The group interviewed 900 returning families. It's not a fully representative sampling of all returnees and there are some puzzling trends. For example, the number of returns for March, 2007, is much higher than any month before or after. But it looks like those coming back are probably the most fearless--they stuck it out longer in their homes and returned sooner. Here are some of the hints the survey offers about those braving a return to Iraq:
--46 percent of those returning were only out of the country three to six months, meaning they had stayed long into the violence and came back amid the first indications that bloodshed was decreasing.
--53 percent said they left for specific threats against them or the expulsion from their property. Others cited less specific worries, such as generalized violence, armed conflict or fear.
--Only about 8 percent were returning from bordering countries, meaning most of are making the trip back from temporary homes in Iraq.
--About 72 percent were Shiite Muslim Arabs and about 25 percent Sunni Arabs.
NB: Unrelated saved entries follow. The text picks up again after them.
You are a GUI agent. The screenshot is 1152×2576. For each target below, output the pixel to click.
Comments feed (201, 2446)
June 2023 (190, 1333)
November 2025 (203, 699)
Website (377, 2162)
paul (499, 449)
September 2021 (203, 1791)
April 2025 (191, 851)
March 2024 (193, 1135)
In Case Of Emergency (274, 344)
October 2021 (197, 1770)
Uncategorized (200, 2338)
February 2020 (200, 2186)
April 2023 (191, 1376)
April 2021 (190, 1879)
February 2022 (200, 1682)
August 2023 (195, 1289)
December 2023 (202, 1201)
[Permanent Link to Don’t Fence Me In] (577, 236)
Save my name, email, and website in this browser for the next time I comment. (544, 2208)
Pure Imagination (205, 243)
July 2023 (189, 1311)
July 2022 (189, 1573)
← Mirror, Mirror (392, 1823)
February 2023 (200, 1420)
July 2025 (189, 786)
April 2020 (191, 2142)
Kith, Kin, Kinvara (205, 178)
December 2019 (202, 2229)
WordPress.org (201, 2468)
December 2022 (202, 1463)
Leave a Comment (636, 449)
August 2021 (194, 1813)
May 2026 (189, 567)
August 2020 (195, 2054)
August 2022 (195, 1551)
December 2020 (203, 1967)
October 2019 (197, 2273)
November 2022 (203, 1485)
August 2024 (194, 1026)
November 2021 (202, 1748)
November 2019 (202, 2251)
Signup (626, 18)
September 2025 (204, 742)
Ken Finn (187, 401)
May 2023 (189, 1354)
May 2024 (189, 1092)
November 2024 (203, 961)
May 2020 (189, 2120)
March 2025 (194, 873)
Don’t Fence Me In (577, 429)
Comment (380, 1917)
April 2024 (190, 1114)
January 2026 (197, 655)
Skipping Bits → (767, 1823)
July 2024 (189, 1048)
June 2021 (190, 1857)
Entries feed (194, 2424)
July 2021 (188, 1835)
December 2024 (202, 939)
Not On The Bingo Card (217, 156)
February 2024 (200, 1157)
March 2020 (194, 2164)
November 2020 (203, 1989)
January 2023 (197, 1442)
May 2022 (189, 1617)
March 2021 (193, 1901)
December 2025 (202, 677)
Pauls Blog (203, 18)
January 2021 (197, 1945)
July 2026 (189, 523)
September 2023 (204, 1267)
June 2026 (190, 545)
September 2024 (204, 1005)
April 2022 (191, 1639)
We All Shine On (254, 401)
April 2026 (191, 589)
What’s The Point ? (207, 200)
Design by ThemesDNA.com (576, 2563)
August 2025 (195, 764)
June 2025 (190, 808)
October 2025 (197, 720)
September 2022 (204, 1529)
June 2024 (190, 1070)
Only one returning family of the 900 questioned was Christian, though Christians have fled the country in large numbers.
--55 percent said they "consistently" feel safe in the places they went back to and 43 percent said they "sometimes" feel safe.
--10 percent said the homes they fled are still occupied by others (the returnees are in their neighborhoods but not their original homes). Polls of those still displaced have shown about a third of them saying their homes were occupied.
--About 76 percent said they have 10 hours or less of electricity in the homes they returned to, including 37 percent with two hours or less.
--Of the married men who are heads of households, 48 percent said they were unemployed.